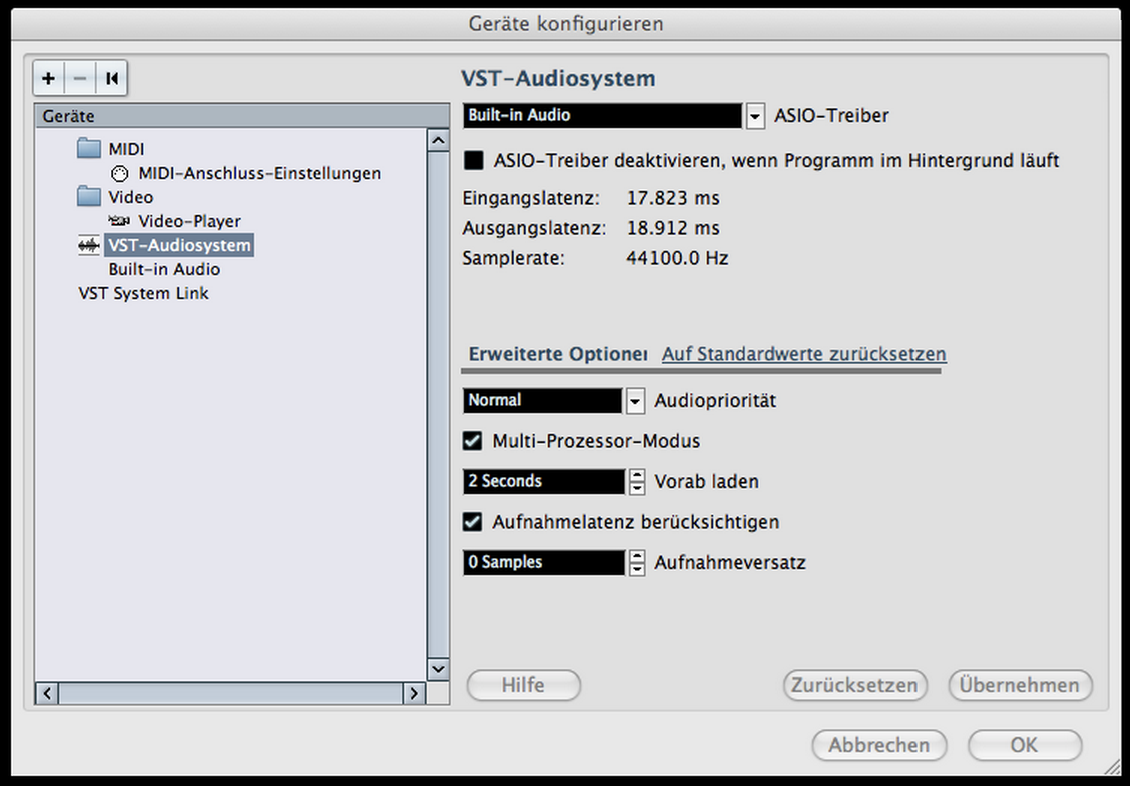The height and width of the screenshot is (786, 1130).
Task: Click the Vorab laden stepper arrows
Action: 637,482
= = = = =
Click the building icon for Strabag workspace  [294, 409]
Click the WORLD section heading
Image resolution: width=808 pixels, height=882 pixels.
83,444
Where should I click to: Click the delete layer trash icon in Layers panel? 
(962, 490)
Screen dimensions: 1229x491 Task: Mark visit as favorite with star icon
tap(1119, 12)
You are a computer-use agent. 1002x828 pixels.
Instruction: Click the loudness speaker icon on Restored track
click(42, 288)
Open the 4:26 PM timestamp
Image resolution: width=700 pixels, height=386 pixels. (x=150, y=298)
= = = = =
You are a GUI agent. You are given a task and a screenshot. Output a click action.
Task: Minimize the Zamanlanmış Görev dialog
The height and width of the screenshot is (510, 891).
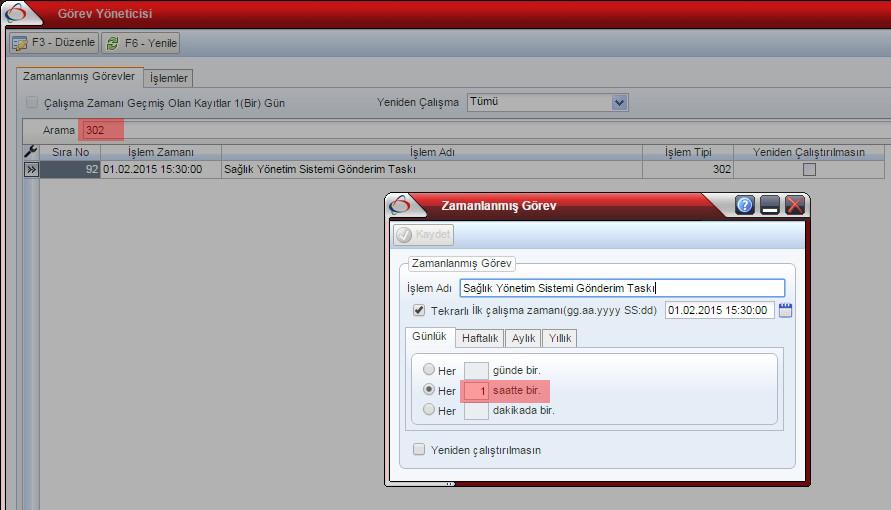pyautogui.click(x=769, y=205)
= = = = =
* **PROBLEM DESCRIPTION**
Of the records above, copy each line that includes "agent".

* **WRITTEN ANSWER**
You are a computer-use agent. 1002x828 pixels.
You are a GUI agent. You are given a task and a screenshot. Output a click action.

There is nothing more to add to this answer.